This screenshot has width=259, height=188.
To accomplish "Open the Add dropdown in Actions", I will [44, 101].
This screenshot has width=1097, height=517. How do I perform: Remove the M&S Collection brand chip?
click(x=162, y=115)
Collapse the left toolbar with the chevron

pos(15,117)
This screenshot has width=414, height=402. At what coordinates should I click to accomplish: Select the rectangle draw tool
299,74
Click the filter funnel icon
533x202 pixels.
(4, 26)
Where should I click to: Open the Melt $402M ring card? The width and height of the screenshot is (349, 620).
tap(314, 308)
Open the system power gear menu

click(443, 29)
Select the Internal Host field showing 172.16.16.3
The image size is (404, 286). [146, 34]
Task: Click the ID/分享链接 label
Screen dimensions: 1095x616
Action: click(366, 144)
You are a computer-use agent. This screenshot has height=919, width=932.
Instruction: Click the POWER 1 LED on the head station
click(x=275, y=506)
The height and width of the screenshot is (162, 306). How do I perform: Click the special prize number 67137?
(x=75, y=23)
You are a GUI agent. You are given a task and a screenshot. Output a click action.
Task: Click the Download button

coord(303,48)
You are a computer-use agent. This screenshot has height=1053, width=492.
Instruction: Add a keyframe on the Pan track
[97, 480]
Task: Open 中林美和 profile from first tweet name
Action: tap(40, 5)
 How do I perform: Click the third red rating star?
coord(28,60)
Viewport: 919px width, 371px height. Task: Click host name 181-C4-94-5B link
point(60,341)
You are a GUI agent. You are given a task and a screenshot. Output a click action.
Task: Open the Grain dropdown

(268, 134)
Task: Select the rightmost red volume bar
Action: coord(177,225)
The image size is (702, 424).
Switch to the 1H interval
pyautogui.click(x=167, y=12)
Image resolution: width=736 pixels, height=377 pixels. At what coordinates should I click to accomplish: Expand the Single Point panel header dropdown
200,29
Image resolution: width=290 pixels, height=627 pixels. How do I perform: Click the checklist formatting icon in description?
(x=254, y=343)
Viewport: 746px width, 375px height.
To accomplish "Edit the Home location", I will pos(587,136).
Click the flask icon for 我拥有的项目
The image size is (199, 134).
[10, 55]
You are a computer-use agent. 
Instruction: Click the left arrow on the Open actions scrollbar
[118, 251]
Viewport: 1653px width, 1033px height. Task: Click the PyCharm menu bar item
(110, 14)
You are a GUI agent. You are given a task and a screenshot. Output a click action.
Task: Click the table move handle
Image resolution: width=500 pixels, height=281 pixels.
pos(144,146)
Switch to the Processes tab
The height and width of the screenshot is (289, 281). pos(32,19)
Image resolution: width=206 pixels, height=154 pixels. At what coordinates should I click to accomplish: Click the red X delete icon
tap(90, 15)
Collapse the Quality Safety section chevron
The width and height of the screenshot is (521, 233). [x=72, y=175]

== == ==

* _EXERCISE INSTRUCTIONS_:
Output only the lines from the top of the entries through the one holding "has height=1053, width=492.", copied exactly.

* _EXERCISE OUTPUT_:
This screenshot has width=259, height=188.
To accomplish "Open the Add dropdown in Actions", I will [44, 101].
This screenshot has width=1097, height=517. How do I perform: Remove the M&S Collection brand chip?
click(x=162, y=115)
Collapse the left toolbar with the chevron

pos(15,117)
This screenshot has width=414, height=402. At what coordinates should I click to accomplish: Select the rectangle draw tool
299,74
Click the filter funnel icon
533x202 pixels.
(4, 26)
Where should I click to: Open the Melt $402M ring card? The width and height of the screenshot is (349, 620).
tap(314, 308)
Open the system power gear menu

click(443, 29)
Select the Internal Host field showing 172.16.16.3
The image size is (404, 286). [146, 34]
Task: Click the ID/分享链接 label
Screen dimensions: 1095x616
Action: click(366, 144)
You are a computer-use agent. This screenshot has height=919, width=932.
Instruction: Click the POWER 1 LED on the head station
click(x=275, y=506)
The height and width of the screenshot is (162, 306). How do I perform: Click the special prize number 67137?
(x=75, y=23)
You are a GUI agent. You are given a task and a screenshot. Output a click action.
Task: Click the Download button

coord(303,48)
You are a computer-use agent. This screenshot has height=1053, width=492.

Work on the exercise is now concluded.